Genres et enjeux de légitimation

Audrey Garcia

19/11/2016

Reposant sur l’établissement de contrastes qui permettent de dégager des traits distinctifs pertinents, l’activité classificatoire se trouve au cœur des processus d’élaboration des savoirs. En littérature et plus généralement dans les arts, c’est la notion de « genre » qui sert à opérer un ensemble de discriminations indispensables au travail de conceptualisation de divers pans de la production culturelle.

Bien que génératrice de nombreuses taxinomies dont on peut facilement mesurer l’efficacité pratique dans notre vie quotidienne — des étiquettes comme « polar » ou « rap » aident non seulement la pensée à reconnaître immédiatement une forme particulière mais également le potentiel acheteur à s’orienter vers ou tel ou tel rayonnage en fonction de ses goûts —, il s’agit de l’une des notions théoriques les plus nébuleuses et par là-même des plus polémiques. Et cela parce qu’elle fait, selon les cas, entrer en jeu des critères taxinomiques très divers. Tentant d’en résumer la totalité dans le domaine littéraire, Daniel Couégnas, de façon emblématique, énumérait :

Un genre, ce sera donc à la fois : un ensemble de propriétés textuelles, de contraintes matérielles, structurelles, pragmatiques (horizon d’attente, contrat de lecture) ; une série de règles, de conventions esthétiques et formelles ; une tradition d’œuvres, un espace intertextuel, avec des mécanismes de reproduction, d’écart, d’opposition, de dépassement ; un ensemble d’œuvres présentant, hors de tout lien historique, des similitudes, en particulier thématiques1
.

→ **Entrées extraites**:
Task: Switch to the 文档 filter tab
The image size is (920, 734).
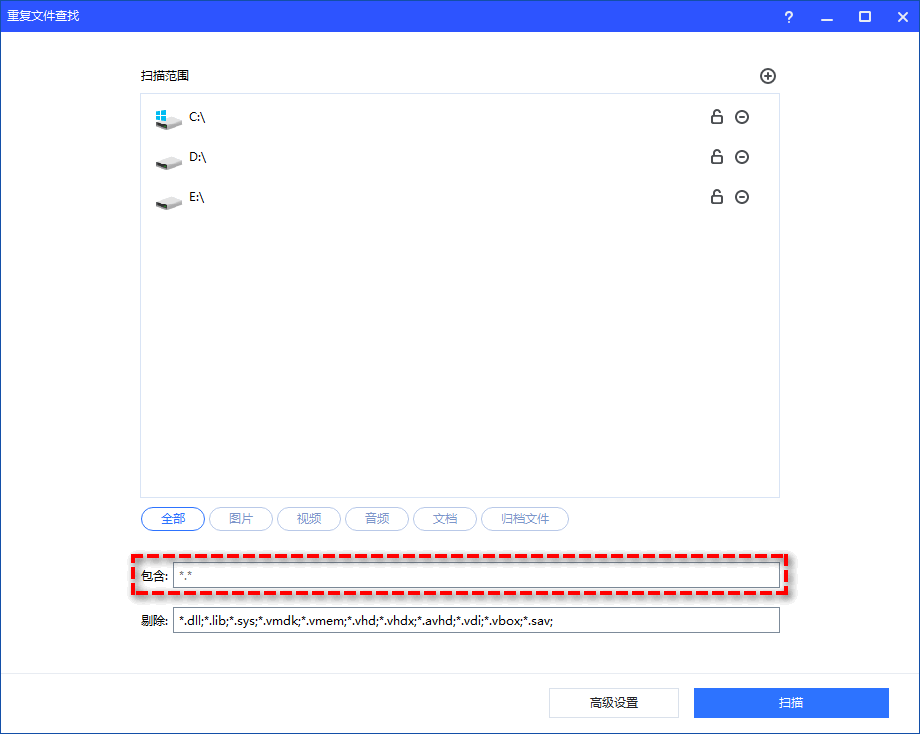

---

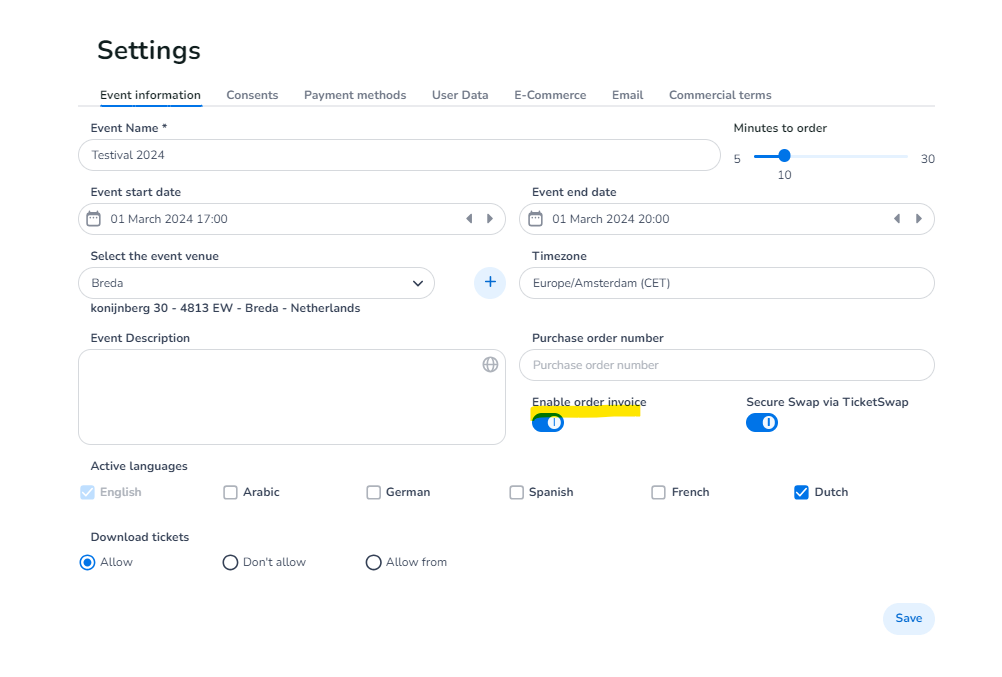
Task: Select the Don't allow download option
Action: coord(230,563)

* * *

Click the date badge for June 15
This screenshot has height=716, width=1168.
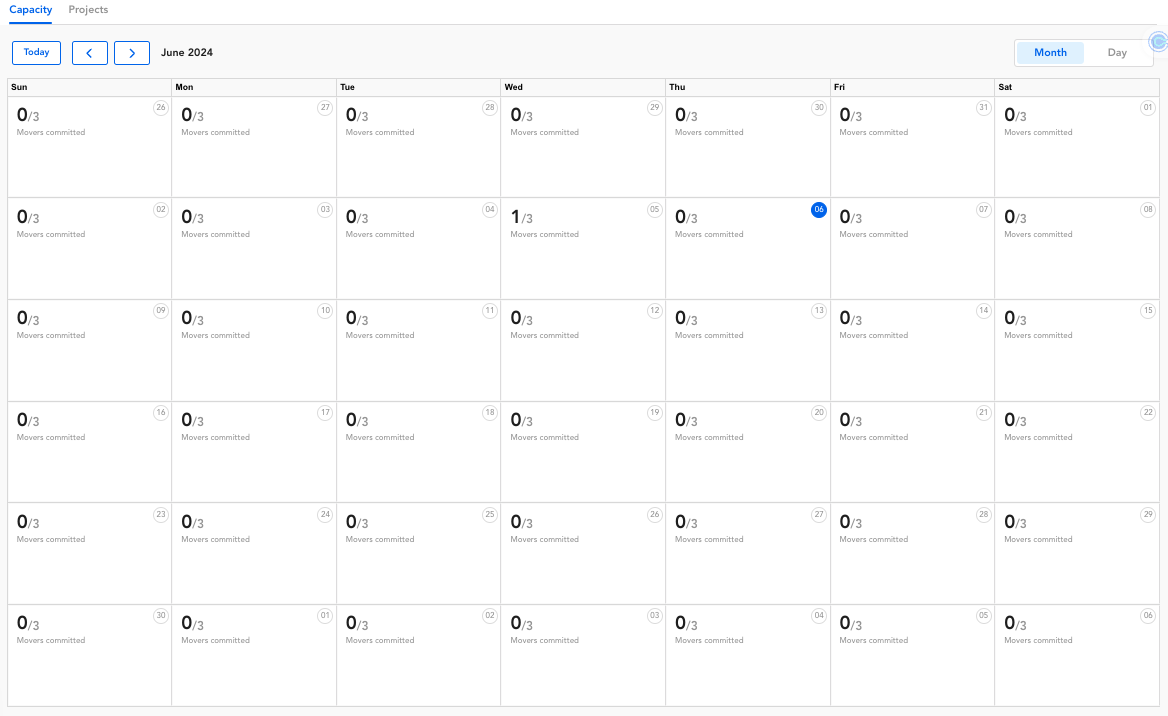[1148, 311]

→ **Objectif 1**: D'après l'extrait à lire, pourquoi la notion de genre compte-t-elle parmi les plus nébuleuses et les plus polémiques ? Répondez en une à trois phrases.
→ **Objectif 2**: Dans l'extrait à lire, quel auteur a tenté de résumer la totalité de ces critères dans le domaine littéraire ?
→ **Objectif 3**: Recopiez, s'il vous plaît, le passage de l'extrait à lire qui s'ouvre sur les mots contenant « Genres et enjeux » et se termine par « la production culturelle. ».

→ **Réponse 1**: Elle fait entrer en jeu, selon les cas, des critères taxinomiques très divers.

→ **Réponse 2**: Daniel Couégnas.

→ **Réponse 3**:
Genres et enjeux de légitimation

Audrey Garcia

19/11/2016

Reposant sur l’établissement de contrastes qui permettent de dégager des traits distinctifs pertinents, l’activité classificatoire se trouve au cœur des processus d’élaboration des savoirs. En littérature et plus généralement dans les arts, c’est la notion de « genre » qui sert à opérer un ensemble de discriminations indispensables au travail de conceptualisation de divers pans de la production culturelle.